After this experience, and a few other shady ones involving myself, I was (and still am) a little cynical and distrustful regarding the medical community. A friend from the previous city in which we lived was misdiagnosed for over a year by a handful of doctors until someone eventually discovered a neglected tumor in her chest, for which she was finally treated with radiation, put into a coma for a week, got a trache and feeding tube, and is now back home with a much smaller tumor and no more trache or feeding tube. Treatment will continue for months, maybe years. And all of this could have been caught earlier if a doctor had paid more attention. I haven't heard much about her lately, so I guess no news is good news. Similarly, my uncle has had a few spinal, muscular, and gastrointestinal ailments in the last year for which doctors kept saying, "I can't find anything wrong with you. You're fine." Well, he wasn't. Fortunately, he now has been treated for most of it, but not until after a big runaround. And he's a gritty kind of guy who doesn't take any crap from anybody.

Part of the runaound could be incompetence. As with any job, some people are really good at it while others aren't so great. You can't expect every doctor to be a supergenius, but this is peoples' health, and in some cases -- their lives, we're talking about here.
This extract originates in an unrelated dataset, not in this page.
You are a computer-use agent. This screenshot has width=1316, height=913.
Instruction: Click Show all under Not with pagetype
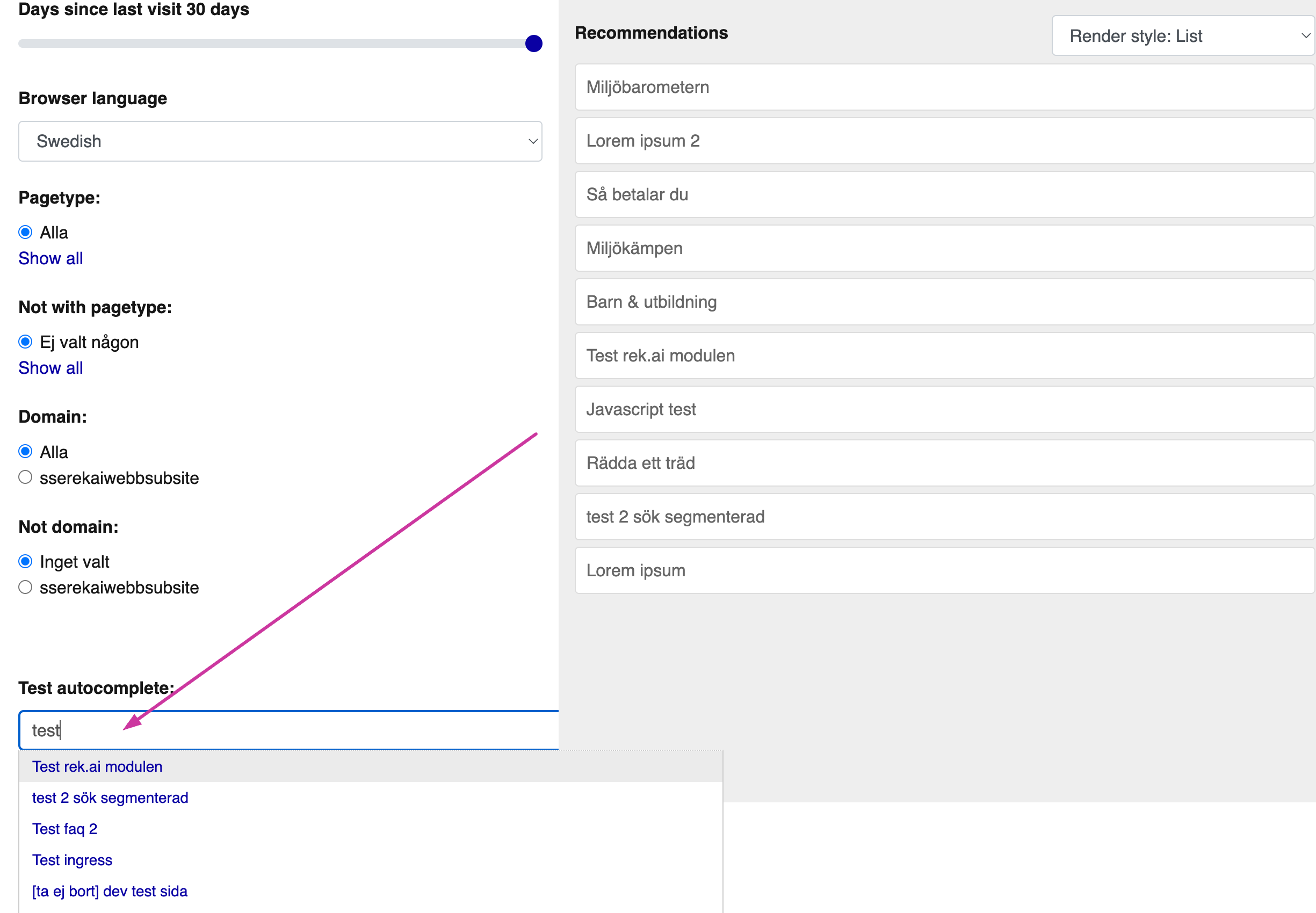(50, 368)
Another friend was having a series of unexplained medical issues -- headaches, heart racing, fatigue. She made a number of trips to her doctor's office and ER as well, without much explanation as to what was going on. Thankfully, the symptoms stopped and, in the end, they wound up removing her gall bladder. With that one in particular, she kept going for test after to test to "prove" that it was her gall bladder. In that situation, the problem wasn't so much with the doctors as it was with insurance. Her specialist who performed the surgery, along with her family doctor who referred her to the specialist, insisted from the beginning that it was her gall bladder. But because no test confirmed it beyond a shadow of a doubt, she and her husband took the risk that insurance wouldn't pay for the procedure because it might be deemed "unnecessary". Never mind the fact that she was in excruciating pain and was perpetually nauseated. The specialist said she was still certain the gall bladder was the culprit, but sometimes they can't prove it until after it's out. Then those crooks informed their victims of the whole insurance situation. My friend was irritated enough by then that she told them to just take it out. It DID solve the problem and the post-removal tests confirmed it enough that insurance ate the bill. Her health has been pretty good since then with the minor exception of a recent case of chicken pox, which just needed to run their course. (credit to her husband for most of the words used here)

Even though I have two close relatives in medical billing and another through my wife who is a registered nurse, I'm really starting to resent the medical community. I'm thinking this passive method is all a big scam to get some insurance cash and not take any responsibility for any advice they may give. I think doctors are so paranoid about getting sued for malpractice that they've decided they won't do anything anymore. They'll prescribe a sugar pill or a zinc ointment, tell you to come back in two weeks for a follow-up exam (return business), and when that placebo prescription doesn't work, well, "Let me recommend you to a specialist", which basically means, "I wash my hands of you, but go visit my buddy who will blow you off too. I hope I seem caring enough that you'll come back to me when you're sick again." Their REAL patients are the ones who are elderly, chronically ill, or have a ton of kids. And since drug companies are marketing directly to the end user via TV and magazine ads, you have to "ask your doctor about Gloxicol" because they sure won't recommend it. Besides, it hasn't been tested enough and the side effects could kill ya. They want to keep you sick. If you're healthy, there's no need to come back.

I'm not really a conspiracy theorist, but this is what I've seen from doctors lately. Shady hacks. You'd swear you're visiting a mechanic. Sorry if I sound ornery about it, but this is my WIFE, my UNCLE, my FRIENDS, and it could be YOU too.